# Word and element locating data
• • • •
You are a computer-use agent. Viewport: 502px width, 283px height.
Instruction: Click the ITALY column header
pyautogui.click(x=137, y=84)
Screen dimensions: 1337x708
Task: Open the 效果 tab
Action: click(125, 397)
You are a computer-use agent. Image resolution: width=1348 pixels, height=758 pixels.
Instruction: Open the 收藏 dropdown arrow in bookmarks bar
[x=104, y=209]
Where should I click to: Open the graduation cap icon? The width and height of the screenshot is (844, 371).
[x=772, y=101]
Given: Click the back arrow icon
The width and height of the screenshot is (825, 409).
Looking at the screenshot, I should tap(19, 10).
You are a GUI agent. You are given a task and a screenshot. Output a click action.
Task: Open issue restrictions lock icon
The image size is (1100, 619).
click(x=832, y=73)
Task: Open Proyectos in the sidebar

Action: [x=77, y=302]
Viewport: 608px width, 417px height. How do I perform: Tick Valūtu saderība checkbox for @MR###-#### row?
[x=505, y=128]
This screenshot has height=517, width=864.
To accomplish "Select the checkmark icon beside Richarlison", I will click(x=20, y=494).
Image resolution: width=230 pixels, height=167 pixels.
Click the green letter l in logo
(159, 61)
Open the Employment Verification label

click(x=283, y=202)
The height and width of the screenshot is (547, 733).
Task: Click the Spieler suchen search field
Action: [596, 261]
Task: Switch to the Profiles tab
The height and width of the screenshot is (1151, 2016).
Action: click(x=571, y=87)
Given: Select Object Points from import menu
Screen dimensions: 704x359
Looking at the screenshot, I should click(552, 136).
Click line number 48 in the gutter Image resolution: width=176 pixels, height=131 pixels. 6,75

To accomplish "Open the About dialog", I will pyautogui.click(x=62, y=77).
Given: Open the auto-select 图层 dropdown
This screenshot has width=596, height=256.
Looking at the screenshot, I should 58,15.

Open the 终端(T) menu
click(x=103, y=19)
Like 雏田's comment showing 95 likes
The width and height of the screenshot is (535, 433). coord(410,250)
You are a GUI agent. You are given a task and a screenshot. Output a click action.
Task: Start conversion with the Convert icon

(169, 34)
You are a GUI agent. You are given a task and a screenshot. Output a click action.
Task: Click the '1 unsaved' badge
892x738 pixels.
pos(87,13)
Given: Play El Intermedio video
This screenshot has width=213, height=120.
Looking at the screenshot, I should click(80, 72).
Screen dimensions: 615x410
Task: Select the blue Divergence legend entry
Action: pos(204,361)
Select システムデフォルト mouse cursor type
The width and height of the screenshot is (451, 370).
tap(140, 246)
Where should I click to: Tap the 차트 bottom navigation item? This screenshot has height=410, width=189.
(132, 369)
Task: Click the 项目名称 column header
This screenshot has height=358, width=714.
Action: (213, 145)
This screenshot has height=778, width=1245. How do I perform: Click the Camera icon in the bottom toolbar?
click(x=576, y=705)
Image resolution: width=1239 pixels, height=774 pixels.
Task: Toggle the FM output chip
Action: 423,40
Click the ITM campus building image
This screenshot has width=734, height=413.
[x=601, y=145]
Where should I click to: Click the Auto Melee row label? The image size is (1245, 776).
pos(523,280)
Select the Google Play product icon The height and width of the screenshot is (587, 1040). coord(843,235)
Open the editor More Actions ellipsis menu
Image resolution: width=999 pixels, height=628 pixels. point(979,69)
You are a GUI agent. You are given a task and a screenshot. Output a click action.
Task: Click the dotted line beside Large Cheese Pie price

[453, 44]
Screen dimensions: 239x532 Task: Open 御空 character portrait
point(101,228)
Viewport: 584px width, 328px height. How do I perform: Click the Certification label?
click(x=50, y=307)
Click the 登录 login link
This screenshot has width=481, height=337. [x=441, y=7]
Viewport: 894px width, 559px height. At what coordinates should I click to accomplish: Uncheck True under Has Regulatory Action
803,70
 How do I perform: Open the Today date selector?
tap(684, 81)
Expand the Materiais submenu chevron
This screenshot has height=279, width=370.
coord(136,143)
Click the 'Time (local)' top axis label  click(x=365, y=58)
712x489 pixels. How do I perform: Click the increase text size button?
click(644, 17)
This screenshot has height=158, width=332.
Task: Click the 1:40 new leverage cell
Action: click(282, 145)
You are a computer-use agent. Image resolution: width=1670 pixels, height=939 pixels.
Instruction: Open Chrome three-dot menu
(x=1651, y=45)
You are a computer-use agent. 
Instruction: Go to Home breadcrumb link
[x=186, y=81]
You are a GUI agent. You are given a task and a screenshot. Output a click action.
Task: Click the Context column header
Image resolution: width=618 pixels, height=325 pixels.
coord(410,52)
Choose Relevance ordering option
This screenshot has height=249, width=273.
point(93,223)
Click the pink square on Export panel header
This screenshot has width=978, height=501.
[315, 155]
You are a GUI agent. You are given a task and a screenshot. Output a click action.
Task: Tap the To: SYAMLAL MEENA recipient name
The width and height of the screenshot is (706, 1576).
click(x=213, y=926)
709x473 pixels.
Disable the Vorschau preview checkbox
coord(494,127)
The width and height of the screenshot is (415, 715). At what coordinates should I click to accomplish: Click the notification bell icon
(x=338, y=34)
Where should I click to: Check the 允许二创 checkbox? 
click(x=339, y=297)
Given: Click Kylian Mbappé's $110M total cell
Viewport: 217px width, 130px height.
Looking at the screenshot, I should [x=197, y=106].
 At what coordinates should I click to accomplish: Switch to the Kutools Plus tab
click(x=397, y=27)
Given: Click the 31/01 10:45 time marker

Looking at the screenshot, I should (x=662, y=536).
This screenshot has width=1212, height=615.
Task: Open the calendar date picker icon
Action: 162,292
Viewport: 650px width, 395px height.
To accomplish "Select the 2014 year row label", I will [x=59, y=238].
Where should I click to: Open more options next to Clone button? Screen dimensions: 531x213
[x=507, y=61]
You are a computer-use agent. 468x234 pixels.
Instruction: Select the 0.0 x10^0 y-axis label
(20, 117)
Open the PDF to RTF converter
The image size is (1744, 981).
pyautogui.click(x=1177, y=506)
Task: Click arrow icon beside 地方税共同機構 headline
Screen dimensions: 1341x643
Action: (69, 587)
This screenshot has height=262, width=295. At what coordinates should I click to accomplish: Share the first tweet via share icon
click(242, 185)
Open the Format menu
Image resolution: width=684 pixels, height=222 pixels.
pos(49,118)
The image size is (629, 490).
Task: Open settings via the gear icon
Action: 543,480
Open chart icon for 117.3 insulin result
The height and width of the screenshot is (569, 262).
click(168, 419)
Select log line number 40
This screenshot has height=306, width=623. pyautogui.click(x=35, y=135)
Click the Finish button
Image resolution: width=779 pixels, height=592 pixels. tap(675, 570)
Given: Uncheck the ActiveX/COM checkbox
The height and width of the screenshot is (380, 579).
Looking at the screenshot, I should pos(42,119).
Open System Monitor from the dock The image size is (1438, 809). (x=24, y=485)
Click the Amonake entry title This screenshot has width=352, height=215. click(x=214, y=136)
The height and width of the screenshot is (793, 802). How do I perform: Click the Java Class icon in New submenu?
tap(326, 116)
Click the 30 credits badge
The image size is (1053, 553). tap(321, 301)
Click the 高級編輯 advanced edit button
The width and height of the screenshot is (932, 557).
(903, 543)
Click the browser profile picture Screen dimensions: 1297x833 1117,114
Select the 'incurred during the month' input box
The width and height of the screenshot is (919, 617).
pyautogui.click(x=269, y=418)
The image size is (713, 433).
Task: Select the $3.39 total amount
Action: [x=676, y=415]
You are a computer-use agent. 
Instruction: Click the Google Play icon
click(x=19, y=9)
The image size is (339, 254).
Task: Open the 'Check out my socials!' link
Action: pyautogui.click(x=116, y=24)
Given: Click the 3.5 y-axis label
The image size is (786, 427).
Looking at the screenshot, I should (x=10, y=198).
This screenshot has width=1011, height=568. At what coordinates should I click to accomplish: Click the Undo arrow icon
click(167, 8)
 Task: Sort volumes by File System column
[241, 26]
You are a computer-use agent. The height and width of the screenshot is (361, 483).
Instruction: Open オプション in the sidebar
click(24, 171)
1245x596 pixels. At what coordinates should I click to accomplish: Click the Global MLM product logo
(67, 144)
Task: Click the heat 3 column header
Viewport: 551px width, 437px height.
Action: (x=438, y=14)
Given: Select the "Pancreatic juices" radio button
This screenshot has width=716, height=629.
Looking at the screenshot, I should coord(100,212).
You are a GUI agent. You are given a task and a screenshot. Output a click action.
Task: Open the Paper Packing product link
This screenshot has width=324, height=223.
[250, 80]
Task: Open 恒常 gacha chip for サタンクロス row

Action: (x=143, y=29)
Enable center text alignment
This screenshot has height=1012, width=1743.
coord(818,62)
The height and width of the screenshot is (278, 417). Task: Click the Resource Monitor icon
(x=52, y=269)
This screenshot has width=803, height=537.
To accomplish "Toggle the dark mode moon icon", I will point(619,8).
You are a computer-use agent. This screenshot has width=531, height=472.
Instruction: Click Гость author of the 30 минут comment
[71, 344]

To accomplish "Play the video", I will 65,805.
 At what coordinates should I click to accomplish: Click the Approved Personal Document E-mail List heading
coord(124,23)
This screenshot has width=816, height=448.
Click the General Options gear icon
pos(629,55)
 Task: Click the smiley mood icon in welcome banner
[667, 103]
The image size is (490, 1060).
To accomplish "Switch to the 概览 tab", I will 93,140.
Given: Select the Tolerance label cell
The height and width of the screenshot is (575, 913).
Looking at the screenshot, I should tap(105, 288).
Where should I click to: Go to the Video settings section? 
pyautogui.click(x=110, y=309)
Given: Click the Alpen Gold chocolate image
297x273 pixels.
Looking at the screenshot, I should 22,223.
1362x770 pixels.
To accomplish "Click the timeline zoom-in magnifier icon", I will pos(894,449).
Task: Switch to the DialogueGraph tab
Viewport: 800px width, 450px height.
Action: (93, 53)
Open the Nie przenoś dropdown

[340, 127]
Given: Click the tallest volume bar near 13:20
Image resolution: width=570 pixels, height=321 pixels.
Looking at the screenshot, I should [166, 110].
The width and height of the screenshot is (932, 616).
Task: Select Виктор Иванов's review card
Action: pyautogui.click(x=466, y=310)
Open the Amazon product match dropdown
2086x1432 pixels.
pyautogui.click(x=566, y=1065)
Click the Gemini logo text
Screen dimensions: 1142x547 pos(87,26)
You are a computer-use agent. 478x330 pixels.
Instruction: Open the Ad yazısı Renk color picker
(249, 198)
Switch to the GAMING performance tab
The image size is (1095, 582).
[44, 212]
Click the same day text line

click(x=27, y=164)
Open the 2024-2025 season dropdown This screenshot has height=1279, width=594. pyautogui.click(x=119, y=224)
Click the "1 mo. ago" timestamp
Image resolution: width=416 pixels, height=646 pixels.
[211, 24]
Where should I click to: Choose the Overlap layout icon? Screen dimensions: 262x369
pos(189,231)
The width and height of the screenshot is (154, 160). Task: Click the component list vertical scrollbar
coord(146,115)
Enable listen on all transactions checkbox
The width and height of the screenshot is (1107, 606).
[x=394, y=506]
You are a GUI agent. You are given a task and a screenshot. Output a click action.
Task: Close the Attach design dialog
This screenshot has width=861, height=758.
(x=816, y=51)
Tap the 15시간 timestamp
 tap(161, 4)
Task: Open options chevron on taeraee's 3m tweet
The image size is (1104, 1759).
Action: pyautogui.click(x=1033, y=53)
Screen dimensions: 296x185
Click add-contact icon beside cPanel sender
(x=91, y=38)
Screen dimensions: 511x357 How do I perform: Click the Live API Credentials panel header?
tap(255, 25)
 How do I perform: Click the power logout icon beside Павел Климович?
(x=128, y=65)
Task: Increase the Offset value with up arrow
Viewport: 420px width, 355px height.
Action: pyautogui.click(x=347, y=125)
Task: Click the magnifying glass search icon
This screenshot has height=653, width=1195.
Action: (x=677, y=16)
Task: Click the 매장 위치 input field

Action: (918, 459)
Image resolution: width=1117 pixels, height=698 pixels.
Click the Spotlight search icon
• • • •
# Given task
Rewrite the material from the line containing "Click the 登录 login link" through the line containing "Click the 'Time", inclusive, replacing "Uncheck" with "Deselect" and leaving everything else unchanged.

# Solution below
Click the 登录 login link
This screenshot has width=481, height=337. [x=441, y=7]
Viewport: 894px width, 559px height. At what coordinates should I click to accomplish: Deselect True under Has Regulatory Action
803,70
 How do I perform: Open the Today date selector?
tap(684, 81)
Expand the Materiais submenu chevron
This screenshot has height=279, width=370.
coord(136,143)
Click the 'Time (local)' top axis label  click(x=365, y=58)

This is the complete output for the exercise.